» **Task description**: I need the lines from the one with "AWS (3, 1320)" through the end of the material, copied exactly and with nothing else included.

» **Task material**:
-*-

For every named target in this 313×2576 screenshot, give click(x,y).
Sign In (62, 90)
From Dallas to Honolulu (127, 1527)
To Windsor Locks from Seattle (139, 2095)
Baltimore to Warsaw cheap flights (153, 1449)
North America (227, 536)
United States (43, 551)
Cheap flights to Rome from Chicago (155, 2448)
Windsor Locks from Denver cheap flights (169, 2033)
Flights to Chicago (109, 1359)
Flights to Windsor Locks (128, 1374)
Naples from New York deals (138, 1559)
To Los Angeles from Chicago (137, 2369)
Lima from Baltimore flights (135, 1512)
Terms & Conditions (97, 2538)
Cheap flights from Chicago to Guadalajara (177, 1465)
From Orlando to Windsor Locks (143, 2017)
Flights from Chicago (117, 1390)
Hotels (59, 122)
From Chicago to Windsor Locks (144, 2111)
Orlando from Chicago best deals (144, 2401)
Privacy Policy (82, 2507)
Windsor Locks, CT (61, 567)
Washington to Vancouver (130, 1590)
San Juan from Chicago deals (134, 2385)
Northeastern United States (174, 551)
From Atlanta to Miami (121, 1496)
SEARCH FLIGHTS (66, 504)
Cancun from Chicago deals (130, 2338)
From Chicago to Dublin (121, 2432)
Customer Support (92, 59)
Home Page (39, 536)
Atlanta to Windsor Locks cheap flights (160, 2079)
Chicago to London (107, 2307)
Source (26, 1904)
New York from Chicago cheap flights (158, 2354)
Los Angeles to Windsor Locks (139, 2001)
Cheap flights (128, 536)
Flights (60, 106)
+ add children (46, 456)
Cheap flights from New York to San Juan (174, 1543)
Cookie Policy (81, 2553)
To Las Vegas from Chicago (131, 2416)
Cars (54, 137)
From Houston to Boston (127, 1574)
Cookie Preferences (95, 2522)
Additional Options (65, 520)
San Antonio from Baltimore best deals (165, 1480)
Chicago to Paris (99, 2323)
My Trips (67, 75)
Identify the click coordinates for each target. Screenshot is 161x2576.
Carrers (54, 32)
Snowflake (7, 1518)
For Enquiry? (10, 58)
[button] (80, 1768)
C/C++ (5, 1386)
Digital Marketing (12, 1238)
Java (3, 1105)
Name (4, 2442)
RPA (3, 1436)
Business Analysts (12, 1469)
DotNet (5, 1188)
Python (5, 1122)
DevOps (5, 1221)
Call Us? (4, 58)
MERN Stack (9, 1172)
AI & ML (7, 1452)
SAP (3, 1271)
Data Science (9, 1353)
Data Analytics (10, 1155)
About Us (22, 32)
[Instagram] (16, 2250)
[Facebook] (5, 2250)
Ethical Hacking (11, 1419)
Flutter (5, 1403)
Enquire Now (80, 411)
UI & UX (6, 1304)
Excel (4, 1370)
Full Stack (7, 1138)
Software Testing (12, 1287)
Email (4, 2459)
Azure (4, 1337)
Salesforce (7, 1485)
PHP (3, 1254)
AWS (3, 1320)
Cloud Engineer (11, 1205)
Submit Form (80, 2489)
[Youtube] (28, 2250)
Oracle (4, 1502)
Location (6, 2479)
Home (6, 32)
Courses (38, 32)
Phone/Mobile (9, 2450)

-*-

» **Exercise answer**:
AWS (3, 1320)
Cloud Engineer (11, 1205)
Submit Form (80, 2489)
[Youtube] (28, 2250)
Oracle (4, 1502)
Location (6, 2479)
Home (6, 32)
Courses (38, 32)
Phone/Mobile (9, 2450)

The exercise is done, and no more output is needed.